-- Start of SUPPLIED DATA --

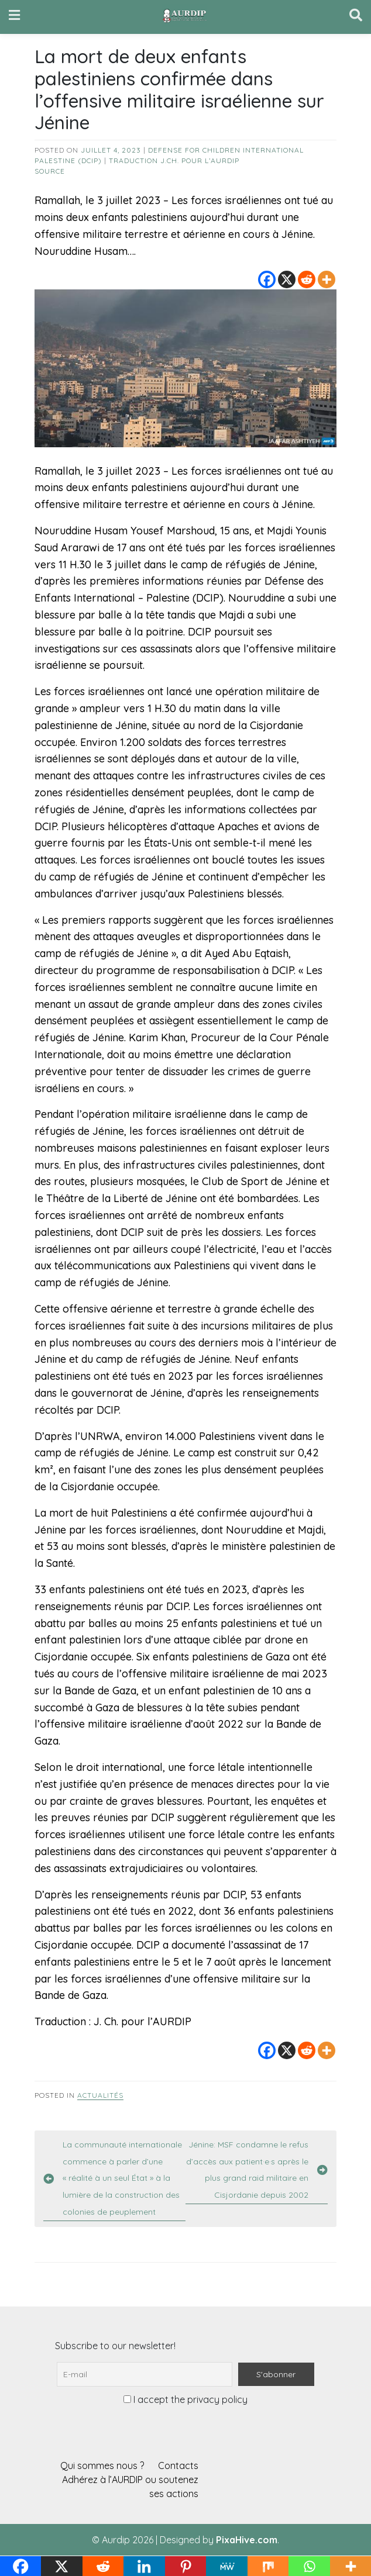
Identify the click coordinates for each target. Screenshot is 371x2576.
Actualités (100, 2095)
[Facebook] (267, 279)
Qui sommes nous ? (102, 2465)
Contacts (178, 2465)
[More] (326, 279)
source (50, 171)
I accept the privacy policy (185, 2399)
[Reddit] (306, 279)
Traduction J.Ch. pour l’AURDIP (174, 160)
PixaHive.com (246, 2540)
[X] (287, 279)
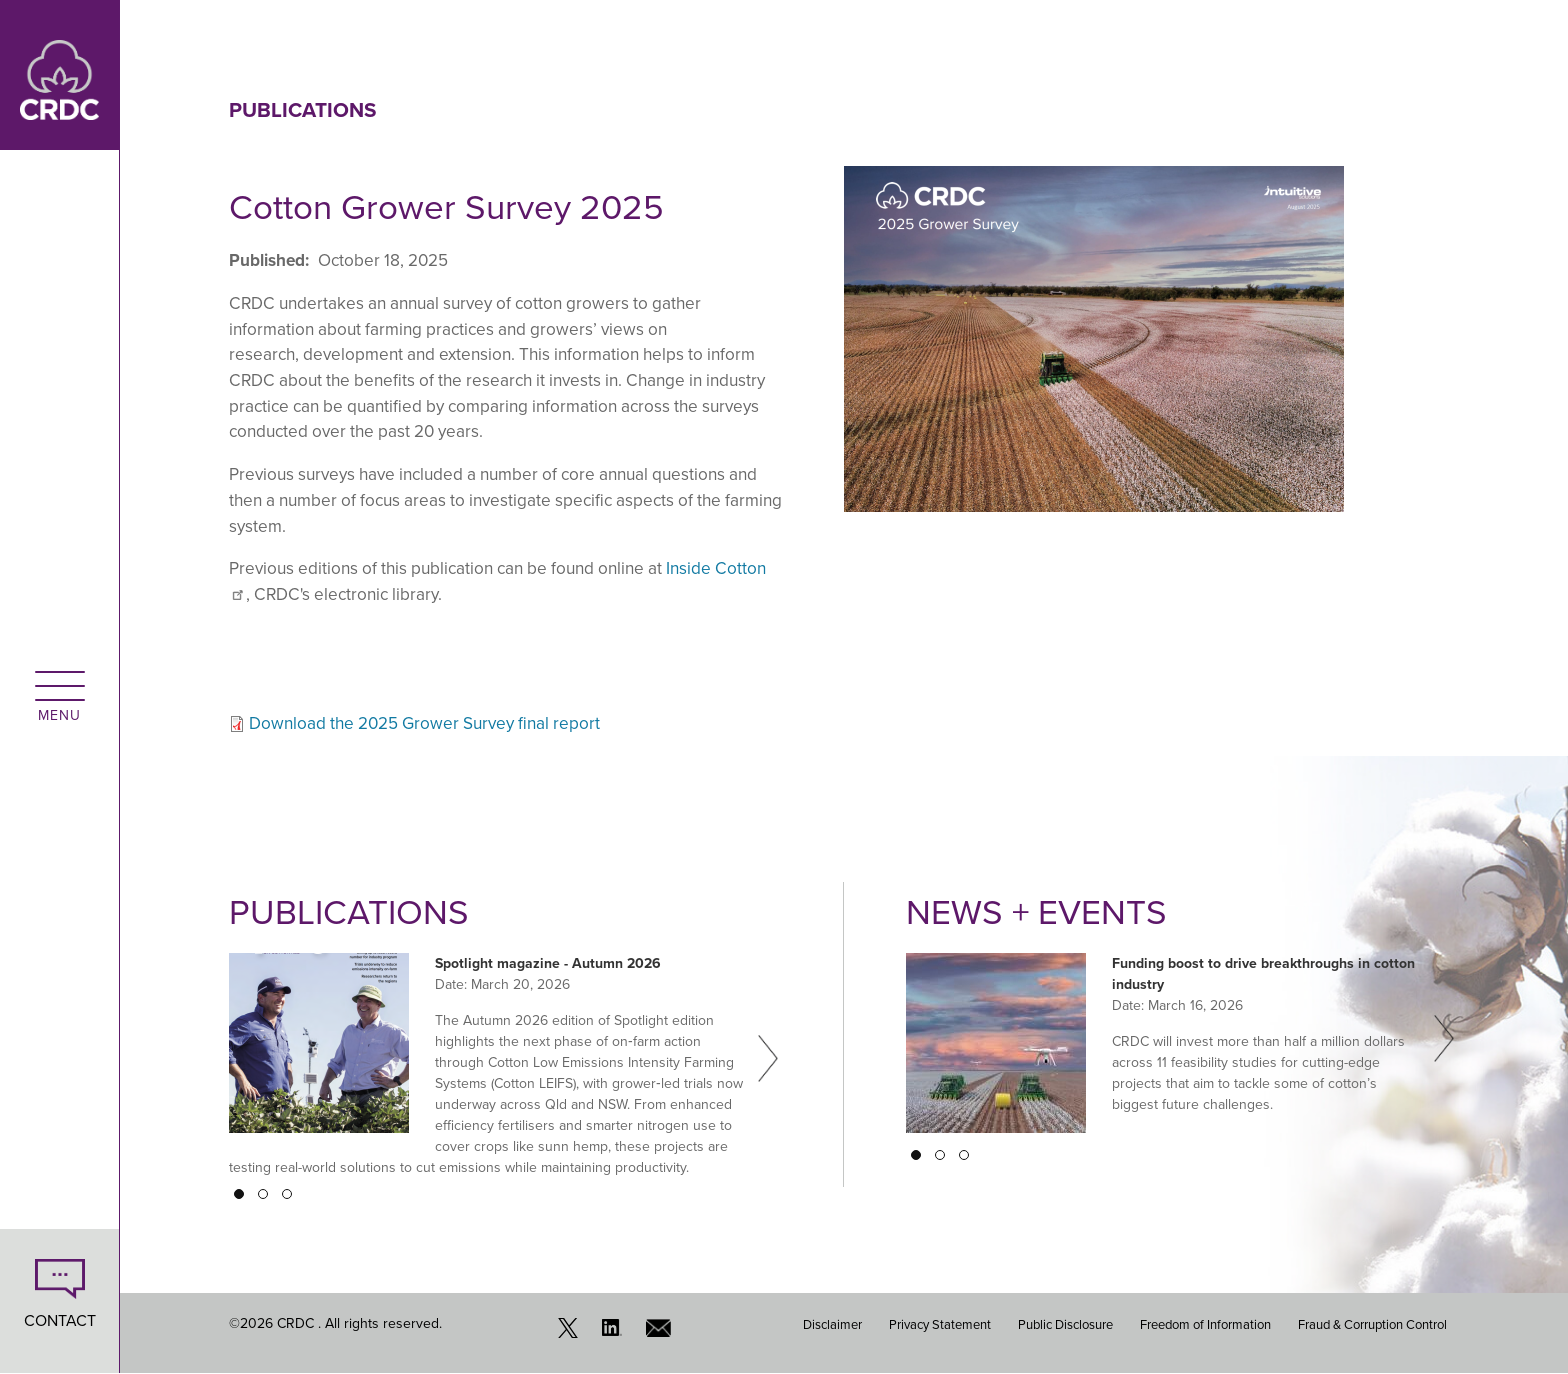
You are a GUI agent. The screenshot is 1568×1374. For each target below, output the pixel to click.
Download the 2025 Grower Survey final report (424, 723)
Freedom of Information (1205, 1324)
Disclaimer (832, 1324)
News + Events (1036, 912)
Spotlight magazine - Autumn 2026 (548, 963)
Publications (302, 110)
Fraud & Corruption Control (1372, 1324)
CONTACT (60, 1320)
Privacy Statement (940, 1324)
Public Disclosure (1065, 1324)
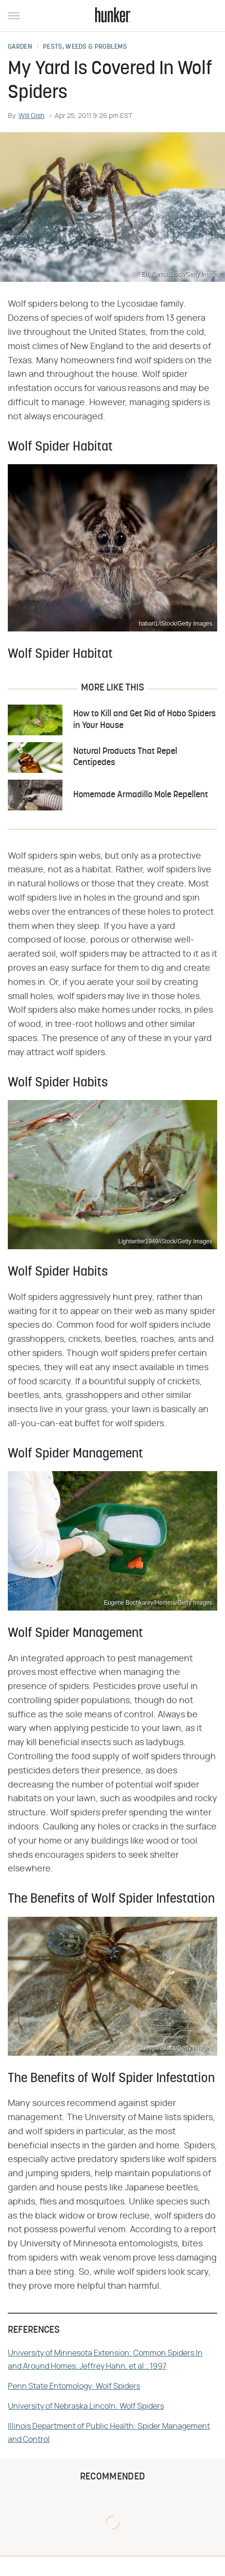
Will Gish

-- End of SUPPLIED DATA --
-- Start of SUPPLIED DATA --

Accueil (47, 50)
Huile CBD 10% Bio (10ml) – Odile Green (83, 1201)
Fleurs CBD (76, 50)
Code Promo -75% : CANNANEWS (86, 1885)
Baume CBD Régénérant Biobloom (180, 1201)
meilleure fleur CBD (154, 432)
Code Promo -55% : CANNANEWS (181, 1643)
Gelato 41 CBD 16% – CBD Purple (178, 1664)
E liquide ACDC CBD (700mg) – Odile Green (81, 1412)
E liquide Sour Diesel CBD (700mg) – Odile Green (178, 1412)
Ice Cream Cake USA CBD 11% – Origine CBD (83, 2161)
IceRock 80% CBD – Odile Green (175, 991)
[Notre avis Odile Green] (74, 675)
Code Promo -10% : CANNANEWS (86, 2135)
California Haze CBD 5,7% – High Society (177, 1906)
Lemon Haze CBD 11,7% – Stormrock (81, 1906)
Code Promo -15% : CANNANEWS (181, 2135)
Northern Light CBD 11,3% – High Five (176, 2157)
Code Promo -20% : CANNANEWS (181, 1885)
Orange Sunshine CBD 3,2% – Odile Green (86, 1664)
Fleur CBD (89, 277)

-- End of SUPPLIED DATA --
-- Start of SUPPLIED DATA --

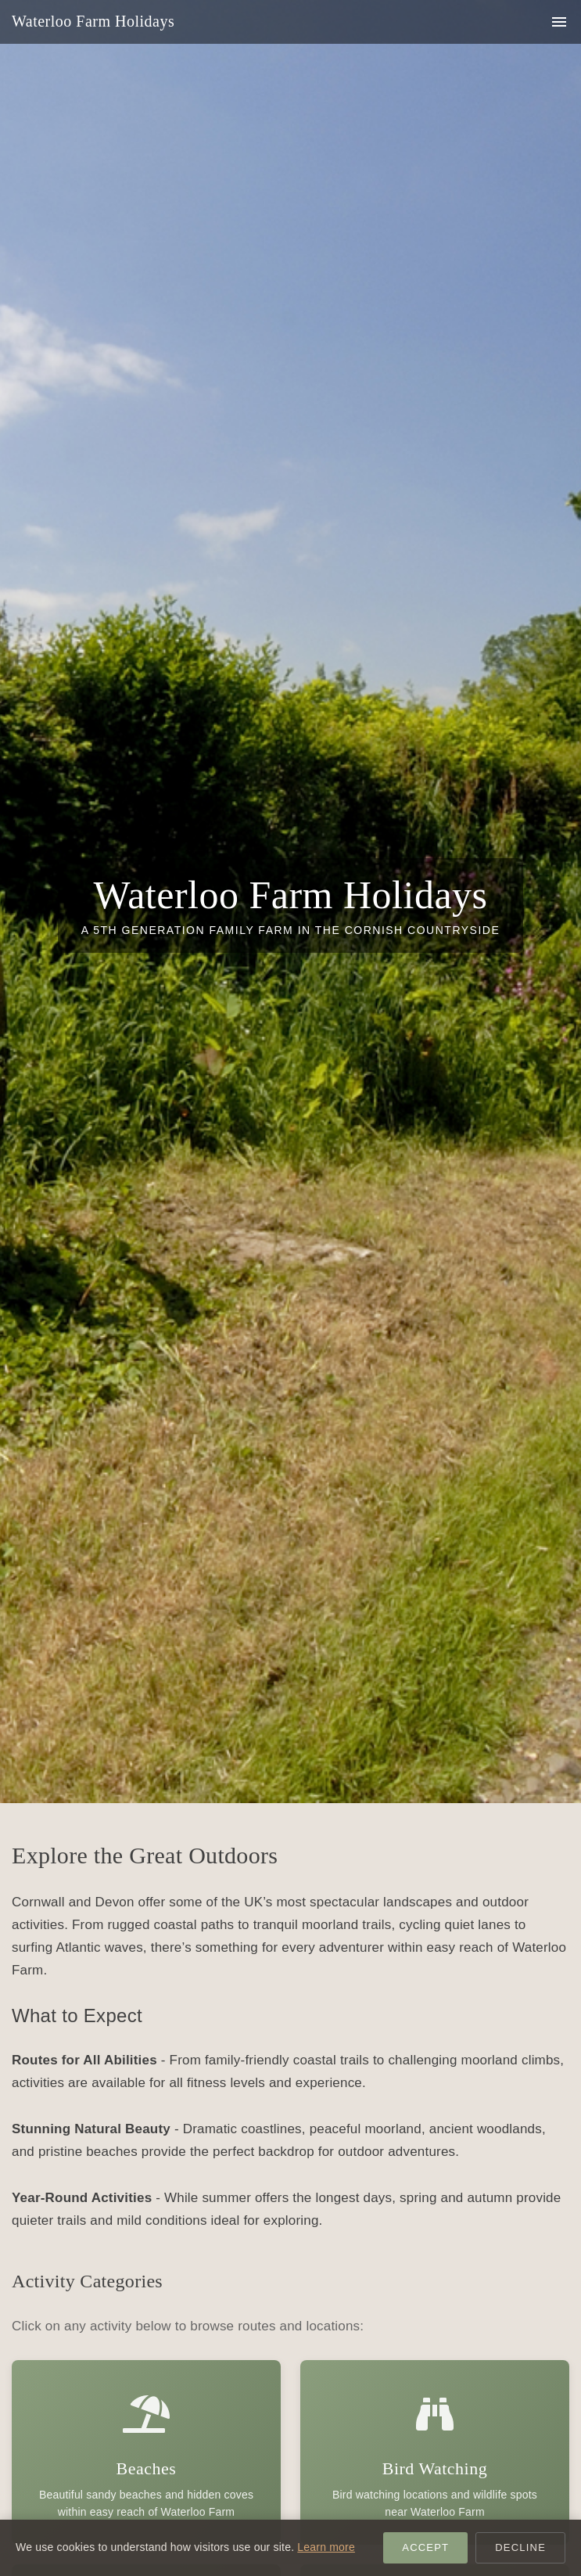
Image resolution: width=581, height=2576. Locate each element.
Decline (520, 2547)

-- End of SUPPLIED DATA --

_THE EXERCISE_
From the material above, pull out every line that contains the string "target". Treat uppercase and lowercase as different.

_EXPECTED ANSWER_
Identify the click coordinates for each target. Screenshot is 371x2576.
You are a GUI agent. The screenshot is 1568×1374. For each target below, output the pixel to click.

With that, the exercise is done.